Well, clients are supposed to lower their sending power as well. Actually, it is the only way to manage airspace. Also, if you'd assume that clients send at full throttle, your idea of having ovberlapping channels would make even less sense as they would consume even more actual airtime, on the two channels that is. –  Holger Just Aug 29 '11 at 22:08

I can't quite see how what you're proposing will work. Maybe I haven't quite understood it properly. I know that channels 1, 6 & 11 are the best channels to use because they don't overlap each other. While say channel 4 will use some of the frequency range of channels 1 & 6 etc. There is also a channel 14... don't use it. It's a narrower frequency that is limited to about 2Mbit/s or something.
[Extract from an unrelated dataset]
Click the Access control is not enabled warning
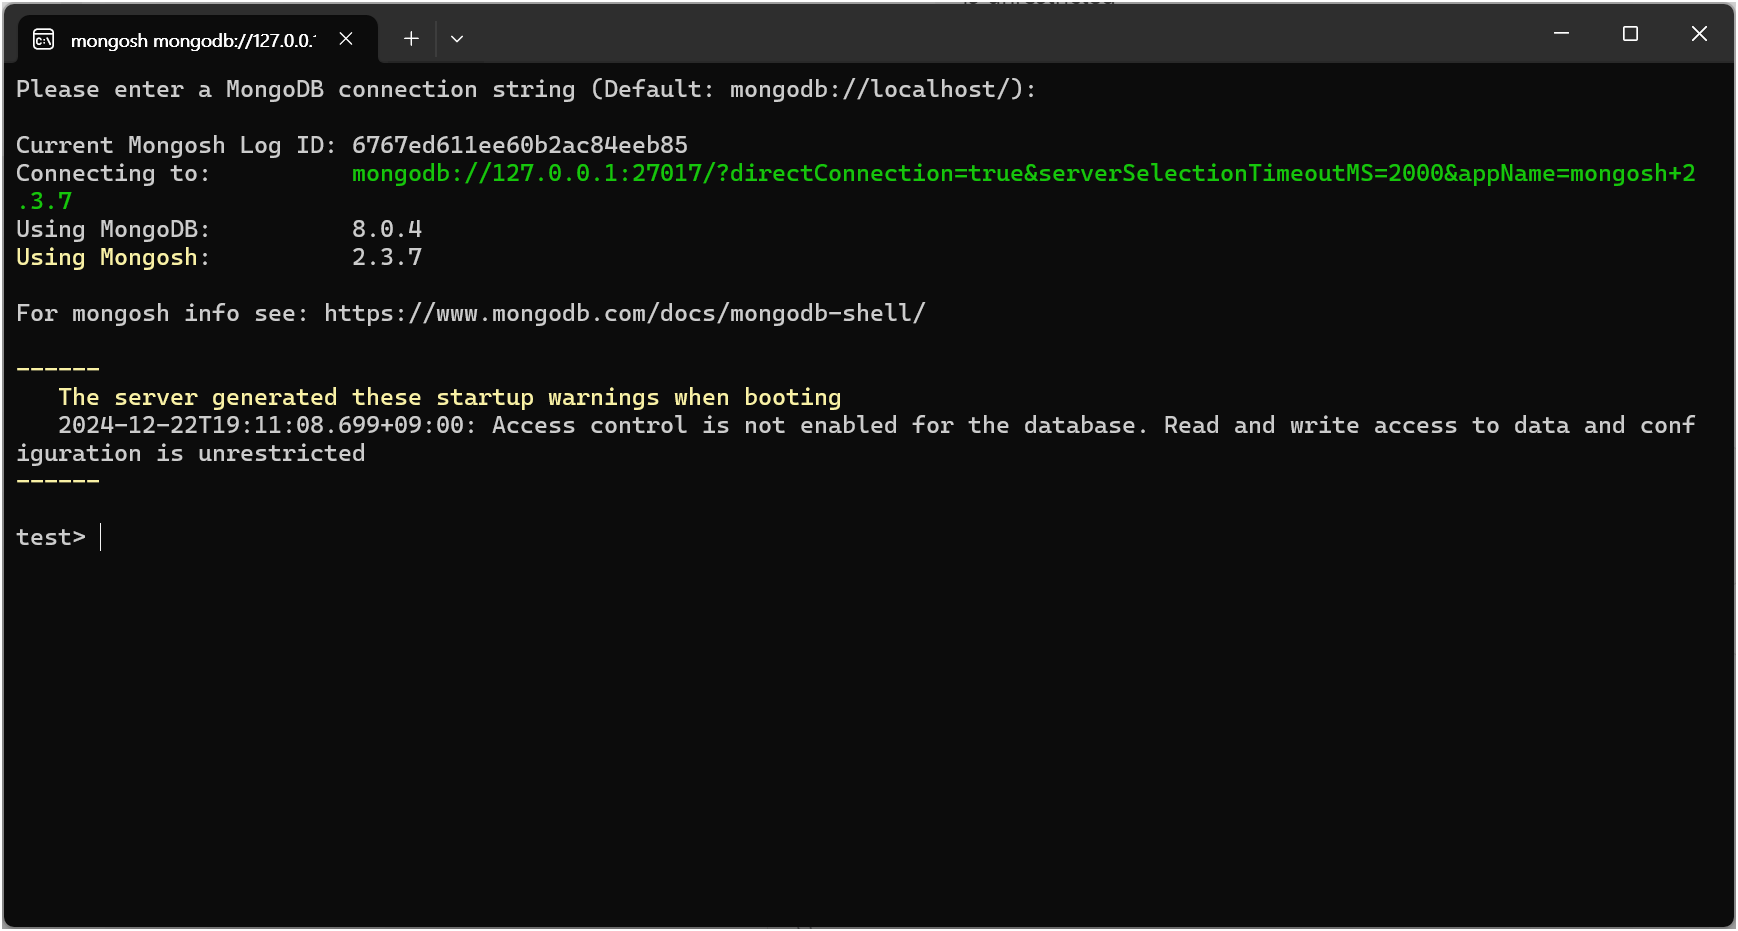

I did try it once and couldn't get it to perform.

I can only assume that you're having performance issues which is why you're looking at doing this right?

Well, having been down this track on a much smaller scale I implemented QoS and it made an enormous difference. I followed the hints from a guy on the net nicknamed toastman. He has large deployments in appartment buildings and hotels that he manages, and QoS has made what he has set up perform really well.

Realise this, that through QoS you can force your clients to be less chatty as their internet chat is slowed by the QoS giving other users a chance. Also, Bittorrent is a big cause of internet crawl. His QoS settings have helped here. Even though throughput for an individual is slowed, overall performance is increased for everyone and certain protocols which operate in bursts will still feel snappy.

Following his tips has really made a huge difference to my own set up, and even my home network.